BEGIN EXTRACTED ENTRIES
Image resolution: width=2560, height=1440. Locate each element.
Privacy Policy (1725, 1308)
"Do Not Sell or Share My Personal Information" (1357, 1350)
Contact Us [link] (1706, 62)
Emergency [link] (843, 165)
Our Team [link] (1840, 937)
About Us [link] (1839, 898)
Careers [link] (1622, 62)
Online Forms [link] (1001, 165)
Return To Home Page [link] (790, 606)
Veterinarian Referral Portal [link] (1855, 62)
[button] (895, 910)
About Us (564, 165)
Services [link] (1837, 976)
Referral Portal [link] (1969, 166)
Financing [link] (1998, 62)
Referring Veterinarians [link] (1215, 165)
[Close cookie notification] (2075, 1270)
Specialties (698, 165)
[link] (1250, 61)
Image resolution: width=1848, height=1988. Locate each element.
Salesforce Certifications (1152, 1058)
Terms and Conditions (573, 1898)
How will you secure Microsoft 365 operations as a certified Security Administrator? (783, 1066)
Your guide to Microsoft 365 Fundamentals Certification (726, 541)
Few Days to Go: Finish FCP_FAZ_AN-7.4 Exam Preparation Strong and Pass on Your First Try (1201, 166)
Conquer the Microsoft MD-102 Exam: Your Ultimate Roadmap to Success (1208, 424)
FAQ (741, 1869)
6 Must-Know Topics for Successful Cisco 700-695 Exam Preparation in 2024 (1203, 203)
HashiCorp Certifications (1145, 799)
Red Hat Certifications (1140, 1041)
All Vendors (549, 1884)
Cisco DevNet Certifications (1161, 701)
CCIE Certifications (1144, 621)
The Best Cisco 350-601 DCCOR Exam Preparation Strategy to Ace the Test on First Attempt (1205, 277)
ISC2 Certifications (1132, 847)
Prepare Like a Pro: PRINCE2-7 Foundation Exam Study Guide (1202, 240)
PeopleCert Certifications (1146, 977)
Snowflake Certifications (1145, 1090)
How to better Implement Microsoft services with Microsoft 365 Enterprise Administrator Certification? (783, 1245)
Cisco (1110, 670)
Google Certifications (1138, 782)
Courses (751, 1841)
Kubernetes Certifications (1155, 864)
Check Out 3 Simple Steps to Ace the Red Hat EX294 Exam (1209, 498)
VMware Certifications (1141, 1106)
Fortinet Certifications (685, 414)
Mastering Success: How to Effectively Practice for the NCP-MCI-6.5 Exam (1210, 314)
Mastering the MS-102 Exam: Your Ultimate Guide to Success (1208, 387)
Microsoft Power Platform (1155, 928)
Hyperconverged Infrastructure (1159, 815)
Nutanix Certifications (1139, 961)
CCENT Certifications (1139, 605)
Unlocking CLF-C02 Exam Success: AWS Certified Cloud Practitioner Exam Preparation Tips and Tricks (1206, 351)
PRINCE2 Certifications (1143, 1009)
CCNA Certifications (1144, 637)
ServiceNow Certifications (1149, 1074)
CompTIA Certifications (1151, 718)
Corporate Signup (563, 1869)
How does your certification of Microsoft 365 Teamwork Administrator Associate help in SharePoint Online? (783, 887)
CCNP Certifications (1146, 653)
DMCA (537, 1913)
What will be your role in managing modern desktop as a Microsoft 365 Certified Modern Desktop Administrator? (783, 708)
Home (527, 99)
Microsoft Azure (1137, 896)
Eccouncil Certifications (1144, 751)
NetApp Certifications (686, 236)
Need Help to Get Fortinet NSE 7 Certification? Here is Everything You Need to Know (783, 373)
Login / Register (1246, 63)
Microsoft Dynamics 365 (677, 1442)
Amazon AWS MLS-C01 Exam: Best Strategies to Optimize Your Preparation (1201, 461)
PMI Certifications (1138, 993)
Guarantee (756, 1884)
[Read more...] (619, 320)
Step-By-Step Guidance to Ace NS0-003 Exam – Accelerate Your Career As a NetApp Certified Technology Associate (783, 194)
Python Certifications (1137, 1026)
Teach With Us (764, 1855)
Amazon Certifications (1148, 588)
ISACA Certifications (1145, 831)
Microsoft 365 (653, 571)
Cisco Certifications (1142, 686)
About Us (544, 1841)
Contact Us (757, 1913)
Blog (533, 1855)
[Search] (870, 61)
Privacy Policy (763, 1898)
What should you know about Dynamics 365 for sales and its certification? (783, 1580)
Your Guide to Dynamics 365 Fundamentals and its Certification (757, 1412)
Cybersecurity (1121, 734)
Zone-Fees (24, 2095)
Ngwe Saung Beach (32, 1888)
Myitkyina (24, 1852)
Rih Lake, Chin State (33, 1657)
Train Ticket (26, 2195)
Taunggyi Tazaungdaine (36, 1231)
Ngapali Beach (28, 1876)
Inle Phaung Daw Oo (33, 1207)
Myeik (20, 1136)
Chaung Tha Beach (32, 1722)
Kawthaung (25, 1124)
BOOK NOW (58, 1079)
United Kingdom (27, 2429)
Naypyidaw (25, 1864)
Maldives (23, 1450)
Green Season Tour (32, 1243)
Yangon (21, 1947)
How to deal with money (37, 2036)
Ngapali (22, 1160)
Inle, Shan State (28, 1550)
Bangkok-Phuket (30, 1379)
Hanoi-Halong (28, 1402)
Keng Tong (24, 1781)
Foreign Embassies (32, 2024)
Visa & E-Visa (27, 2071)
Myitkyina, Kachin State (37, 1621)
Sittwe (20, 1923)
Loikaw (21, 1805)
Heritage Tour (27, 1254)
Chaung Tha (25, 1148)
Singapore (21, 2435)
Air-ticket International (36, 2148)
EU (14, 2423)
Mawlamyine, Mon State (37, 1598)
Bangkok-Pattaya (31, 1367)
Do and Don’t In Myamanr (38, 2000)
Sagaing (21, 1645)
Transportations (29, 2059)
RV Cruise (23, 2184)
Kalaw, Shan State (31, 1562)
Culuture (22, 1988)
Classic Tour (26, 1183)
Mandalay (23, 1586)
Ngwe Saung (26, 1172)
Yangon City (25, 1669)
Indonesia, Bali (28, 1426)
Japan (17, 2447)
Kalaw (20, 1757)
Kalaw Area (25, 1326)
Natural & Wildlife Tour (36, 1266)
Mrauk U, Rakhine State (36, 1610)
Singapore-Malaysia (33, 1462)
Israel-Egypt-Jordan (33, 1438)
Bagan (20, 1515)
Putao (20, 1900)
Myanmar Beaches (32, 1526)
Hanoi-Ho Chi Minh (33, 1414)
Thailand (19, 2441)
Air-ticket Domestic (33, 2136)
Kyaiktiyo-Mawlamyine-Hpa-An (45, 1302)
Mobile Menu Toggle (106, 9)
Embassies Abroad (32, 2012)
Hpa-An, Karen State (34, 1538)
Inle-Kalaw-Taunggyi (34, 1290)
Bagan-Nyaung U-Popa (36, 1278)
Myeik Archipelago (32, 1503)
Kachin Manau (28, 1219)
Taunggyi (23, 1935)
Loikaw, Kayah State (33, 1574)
END EXTRACTED ENTRIES
WORK TO BE COMPLETED — The answer must be a verbatim transcription of all the entries.

EXERCISE SOLUTION —
Image resolution: width=2560, height=1440. Locate each element.
Privacy Policy (1725, 1308)
"Do Not Sell or Share My Personal Information" (1357, 1350)
Contact Us [link] (1706, 62)
Emergency [link] (843, 165)
Our Team [link] (1840, 937)
About Us [link] (1839, 898)
Careers [link] (1622, 62)
Online Forms [link] (1001, 165)
Return To Home Page [link] (790, 606)
Veterinarian Referral Portal [link] (1855, 62)
[button] (895, 910)
About Us (564, 165)
Services [link] (1837, 976)
Referral Portal [link] (1969, 166)
Financing [link] (1998, 62)
Referring Veterinarians [link] (1215, 165)
[Close cookie notification] (2075, 1270)
Specialties (698, 165)
[link] (1250, 61)
Image resolution: width=1848, height=1988. Locate each element.
Salesforce Certifications (1152, 1058)
Terms and Conditions (573, 1898)
How will you secure Microsoft 365 operations as a certified Security Administrator? (783, 1066)
Your guide to Microsoft 365 Fundamentals Certification (726, 541)
Few Days to Go: Finish FCP_FAZ_AN-7.4 Exam Preparation Strong and Pass on Your First Try (1201, 166)
Conquer the Microsoft MD-102 Exam: Your Ultimate Roadmap to Success (1208, 424)
FAQ (741, 1869)
6 Must-Know Topics for Successful Cisco 700-695 Exam Preparation in 2024 (1203, 203)
HashiCorp Certifications (1145, 799)
Red Hat Certifications (1140, 1041)
All Vendors (549, 1884)
Cisco DevNet Certifications (1161, 701)
CCIE Certifications (1144, 621)
The Best Cisco 350-601 DCCOR Exam Preparation Strategy to Ace the Test on First Attempt (1205, 277)
ISC2 Certifications (1132, 847)
Prepare Like a Pro: PRINCE2-7 Foundation Exam Study Guide (1202, 240)
PeopleCert Certifications (1146, 977)
Snowflake Certifications (1145, 1090)
How to better Implement Microsoft services with Microsoft 365 Enterprise Administrator Certification? (783, 1245)
Cisco (1110, 670)
Google Certifications (1138, 782)
Courses (751, 1841)
Kubernetes Certifications (1155, 864)
Check Out 3 Simple Steps to Ace the Red Hat EX294 Exam (1209, 498)
VMware Certifications (1141, 1106)
Fortinet Certifications (685, 414)
Mastering Success: How to Effectively Practice for the NCP-MCI-6.5 Exam (1210, 314)
Mastering the MS-102 Exam: Your Ultimate Guide to Success (1208, 387)
Microsoft Power Platform (1155, 928)
Hyperconverged Infrastructure (1159, 815)
Nutanix Certifications (1139, 961)
CCENT Certifications (1139, 605)
Unlocking CLF-C02 Exam Success: AWS Certified Cloud Practitioner Exam Preparation Tips and Tricks (1206, 351)
PRINCE2 Certifications (1143, 1009)
CCNA Certifications (1144, 637)
ServiceNow Certifications (1149, 1074)
CompTIA Certifications (1151, 718)
Corporate Signup (563, 1869)
How does your certification of Microsoft 365 Teamwork Administrator Associate help in SharePoint Online? (783, 887)
CCNP Certifications (1146, 653)
DMCA (537, 1913)
What will be your role in managing modern desktop as a Microsoft 365 Certified Modern Desktop Administrator? (783, 708)
Home (527, 99)
Microsoft Azure (1137, 896)
Eccouncil Certifications (1144, 751)
NetApp Certifications (686, 236)
Need Help to Get Fortinet NSE 7 Certification? Here is Everything You Need to Know (783, 373)
Login / Register (1246, 63)
Microsoft Dynamics 365 (677, 1442)
Amazon AWS MLS-C01 Exam: Best Strategies to Optimize Your Preparation (1201, 461)
PMI Certifications (1138, 993)
Guarantee (756, 1884)
[Read more...] (619, 320)
Step-By-Step Guidance to Ace NS0-003 Exam – Accelerate Your Career As a NetApp Certified Technology Associate (783, 194)
Python Certifications (1137, 1026)
Teach With Us (764, 1855)
Amazon Certifications (1148, 588)
ISACA Certifications (1145, 831)
Microsoft 365 (653, 571)
Cisco Certifications (1142, 686)
About Us (544, 1841)
Contact Us (757, 1913)
Blog (533, 1855)
[Search] (870, 61)
Privacy Policy (763, 1898)
What should you know about Dynamics 365 for sales and its certification? (783, 1580)
Your Guide to Dynamics 365 Fundamentals and its Certification (757, 1412)
Cybersecurity (1121, 734)
Zone-Fees (24, 2095)
Ngwe Saung Beach (32, 1888)
Myitkyina (24, 1852)
Rih Lake, Chin State (33, 1657)
Train Ticket (26, 2195)
Taunggyi Tazaungdaine (36, 1231)
Ngapali Beach (28, 1876)
Inle Phaung Daw Oo (33, 1207)
Myeik (20, 1136)
Chaung Tha Beach (32, 1722)
Kawthaung (25, 1124)
BOOK NOW (58, 1079)
United Kingdom (27, 2429)
Naypyidaw (25, 1864)
Maldives (23, 1450)
Green Season Tour (32, 1243)
Yangon (21, 1947)
How to deal with money (37, 2036)
Ngapali (22, 1160)
Inle, Shan State (28, 1550)
Bangkok-Phuket (30, 1379)
Hanoi-Halong (28, 1402)
Keng Tong (24, 1781)
Foreign Embassies (32, 2024)
Visa & E-Visa (27, 2071)
Myitkyina, Kachin State (37, 1621)
Sittwe (20, 1923)
Loikaw (21, 1805)
Heritage Tour (27, 1254)
Chaung Tha (25, 1148)
Singapore (21, 2435)
Air-ticket International (36, 2148)
EU (14, 2423)
Mawlamyine, Mon State (37, 1598)
Bangkok-Pattaya (31, 1367)
Do and Don’t In Myamanr (38, 2000)
Sagaing (21, 1645)
Transportations (29, 2059)
RV Cruise (23, 2184)
Kalaw, Shan State (31, 1562)
Culuture (22, 1988)
Classic Tour (26, 1183)
Mandalay (23, 1586)
Ngwe Saung (26, 1172)
Yangon City (25, 1669)
Indonesia, Bali (28, 1426)
Japan (17, 2447)
Kalaw (20, 1757)
Kalaw Area (25, 1326)
Natural & Wildlife Tour (36, 1266)
Mrauk U, Rakhine State (36, 1610)
Singapore-Malaysia (33, 1462)
Israel-Egypt-Jordan (33, 1438)
Bagan (20, 1515)
Putao (20, 1900)
Myanmar Beaches (32, 1526)
Hanoi-Ho Chi Minh (33, 1414)
Thailand (19, 2441)
Air-ticket Domestic (33, 2136)
Kyaiktiyo-Mawlamyine-Hpa-An (45, 1302)
Mobile Menu Toggle (106, 9)
Embassies Abroad (32, 2012)
Hpa-An, Karen State (34, 1538)
Inle-Kalaw-Taunggyi (34, 1290)
Bagan-Nyaung U-Popa (36, 1278)
Myeik Archipelago (32, 1503)
Kachin Manau (28, 1219)
Taunggyi (23, 1935)
Loikaw, Kayah State (33, 1574)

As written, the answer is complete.